Judge Aaron Persky, in 2016 in California, sentenced Stanford athlete Brock Turner to six months for sexual assault. Persky’s overall record was questioned, and at his own request he was reassigned so that he no longer hears criminal cases. Shortly thereafter, he ran unopposed and was re-elected for a six-year term. But opponents formed the Committee to Recall Judge Persky, demanding that he be removed from the bench mid-term. Judge Persky has chosen to fight and his supporters, with Voices Against Recall, refute the bias claims. Judge Persky’s term will not end until 2022, but the community successfully demanded that a recall election be scheduled in an effort to earlier remove the judge.
Now, do I agree with the sentences imposed by Judge Persky or Judge Coppedge? Certainly not (although I must acknowledge I have no idea what went into their analyses). But removing judges because the public doesn’t like their decisions sends us all down a slippery slope. And more so when, as in the case of Judge Persky, the public bands together to remove him in the middle of a term.
The Brennan Center's 2015 report, “How Judicial Elections Impact Criminal Cases,” shows clearly that judges impose significantly longer sentences when an election, or recall vote, is on the horizon. Or, as a former judge put it: “Judges who are running for reelection do keep in mind what the next 30-second ad is going to look like.”
We cannot want judges to make decisions based on which way the political, or public policy, barometer points. I do not say that there is never a reason to remove a judge, or vote him or her off the bench when a term ends. But when the public can circulate petitions and demand recall elections because they don’t like a result — rather than because the decision does not comport with law and precedent — judicial independence deteriorates and we are left with decision-making by whim of the public.

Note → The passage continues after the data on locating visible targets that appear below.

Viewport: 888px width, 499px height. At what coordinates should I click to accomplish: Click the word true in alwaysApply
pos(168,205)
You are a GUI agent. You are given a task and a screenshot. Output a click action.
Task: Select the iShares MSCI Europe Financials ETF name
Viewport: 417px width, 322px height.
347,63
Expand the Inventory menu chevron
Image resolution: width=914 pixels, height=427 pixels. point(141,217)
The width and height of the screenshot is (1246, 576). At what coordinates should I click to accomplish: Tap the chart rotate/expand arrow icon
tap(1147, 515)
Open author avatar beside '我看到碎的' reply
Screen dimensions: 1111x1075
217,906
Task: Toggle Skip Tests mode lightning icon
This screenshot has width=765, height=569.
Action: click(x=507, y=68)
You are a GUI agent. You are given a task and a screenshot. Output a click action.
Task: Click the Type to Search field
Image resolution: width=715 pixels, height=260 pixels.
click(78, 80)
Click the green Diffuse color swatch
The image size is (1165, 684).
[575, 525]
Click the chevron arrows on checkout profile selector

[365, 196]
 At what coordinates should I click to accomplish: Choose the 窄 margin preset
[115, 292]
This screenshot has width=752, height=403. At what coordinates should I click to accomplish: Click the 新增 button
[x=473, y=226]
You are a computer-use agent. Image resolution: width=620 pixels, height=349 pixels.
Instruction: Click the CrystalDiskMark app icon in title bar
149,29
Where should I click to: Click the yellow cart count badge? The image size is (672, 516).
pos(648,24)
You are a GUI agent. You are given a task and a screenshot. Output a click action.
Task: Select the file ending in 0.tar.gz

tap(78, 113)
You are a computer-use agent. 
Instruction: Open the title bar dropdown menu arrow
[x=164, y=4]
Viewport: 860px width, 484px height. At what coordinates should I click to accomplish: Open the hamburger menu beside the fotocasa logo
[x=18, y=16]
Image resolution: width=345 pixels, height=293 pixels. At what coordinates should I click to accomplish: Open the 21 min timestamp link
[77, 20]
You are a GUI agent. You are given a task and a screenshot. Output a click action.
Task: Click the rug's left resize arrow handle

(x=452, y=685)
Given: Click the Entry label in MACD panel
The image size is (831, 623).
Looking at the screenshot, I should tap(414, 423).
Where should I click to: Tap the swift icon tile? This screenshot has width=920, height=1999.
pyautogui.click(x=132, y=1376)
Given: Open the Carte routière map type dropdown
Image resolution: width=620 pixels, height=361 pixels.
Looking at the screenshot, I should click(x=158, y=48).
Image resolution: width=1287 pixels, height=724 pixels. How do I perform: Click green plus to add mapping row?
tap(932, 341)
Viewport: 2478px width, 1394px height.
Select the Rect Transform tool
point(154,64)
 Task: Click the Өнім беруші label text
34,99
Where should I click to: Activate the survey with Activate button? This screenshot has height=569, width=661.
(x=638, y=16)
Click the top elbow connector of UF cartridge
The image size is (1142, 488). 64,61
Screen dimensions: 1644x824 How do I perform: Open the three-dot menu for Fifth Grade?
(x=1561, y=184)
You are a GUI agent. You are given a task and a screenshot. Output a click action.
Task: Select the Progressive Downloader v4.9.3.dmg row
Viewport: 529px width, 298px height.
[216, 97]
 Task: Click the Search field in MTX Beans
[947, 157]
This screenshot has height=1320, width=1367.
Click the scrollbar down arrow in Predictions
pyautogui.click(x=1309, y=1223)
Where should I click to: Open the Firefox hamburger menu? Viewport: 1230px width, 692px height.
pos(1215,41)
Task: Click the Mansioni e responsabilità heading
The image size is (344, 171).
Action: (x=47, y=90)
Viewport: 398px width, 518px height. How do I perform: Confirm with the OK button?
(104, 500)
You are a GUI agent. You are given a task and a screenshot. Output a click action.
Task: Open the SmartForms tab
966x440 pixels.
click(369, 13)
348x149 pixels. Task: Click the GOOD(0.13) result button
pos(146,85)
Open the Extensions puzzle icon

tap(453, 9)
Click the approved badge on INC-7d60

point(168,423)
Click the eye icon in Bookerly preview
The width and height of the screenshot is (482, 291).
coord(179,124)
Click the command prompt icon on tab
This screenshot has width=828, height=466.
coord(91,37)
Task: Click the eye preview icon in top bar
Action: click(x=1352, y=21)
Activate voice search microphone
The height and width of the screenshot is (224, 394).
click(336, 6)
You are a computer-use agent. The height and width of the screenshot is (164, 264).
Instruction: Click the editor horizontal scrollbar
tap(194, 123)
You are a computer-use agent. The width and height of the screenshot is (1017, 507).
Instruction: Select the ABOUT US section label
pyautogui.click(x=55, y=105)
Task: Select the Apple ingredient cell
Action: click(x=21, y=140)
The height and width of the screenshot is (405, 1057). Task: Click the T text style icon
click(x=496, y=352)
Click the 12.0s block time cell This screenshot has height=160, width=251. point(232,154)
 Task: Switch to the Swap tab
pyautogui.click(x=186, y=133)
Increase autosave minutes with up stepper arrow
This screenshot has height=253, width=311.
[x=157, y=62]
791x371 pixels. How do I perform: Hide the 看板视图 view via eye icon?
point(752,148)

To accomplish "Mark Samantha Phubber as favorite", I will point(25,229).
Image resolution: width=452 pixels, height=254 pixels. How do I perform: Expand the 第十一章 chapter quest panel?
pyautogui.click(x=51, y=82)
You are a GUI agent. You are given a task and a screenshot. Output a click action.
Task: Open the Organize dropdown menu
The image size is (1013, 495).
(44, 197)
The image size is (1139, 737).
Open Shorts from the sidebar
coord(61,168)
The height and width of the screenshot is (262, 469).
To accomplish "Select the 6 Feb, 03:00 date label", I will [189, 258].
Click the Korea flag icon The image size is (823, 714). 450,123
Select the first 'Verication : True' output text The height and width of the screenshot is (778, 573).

Federal judges are not so constrained. If they render an unpopular decision, they will not be removed from the bench. But, one wonders, if they had been subject to the possibility of removal, would they have rendered “activist” or progressive decisions such as Brown v. Board of Education, which are decided on the law but which may push the populace to a place it is not ready to go?
It is surely not always preferable for judges to be life-tenured; there certainly have been clinkers among them. But to the extent that judicial independence is a core value, we need to find a better way to ensure that decisions by elected state court judges don’t bow to the caprice of the electorate.
Joel Cohen, a former state and federal prosecutor, practices criminal defense law at Stroock & Stroock & Lavan LLP in New York. He is an adjunct professor at Fordham Law School and is the author of "Broken Scales: Reflections on Injustice."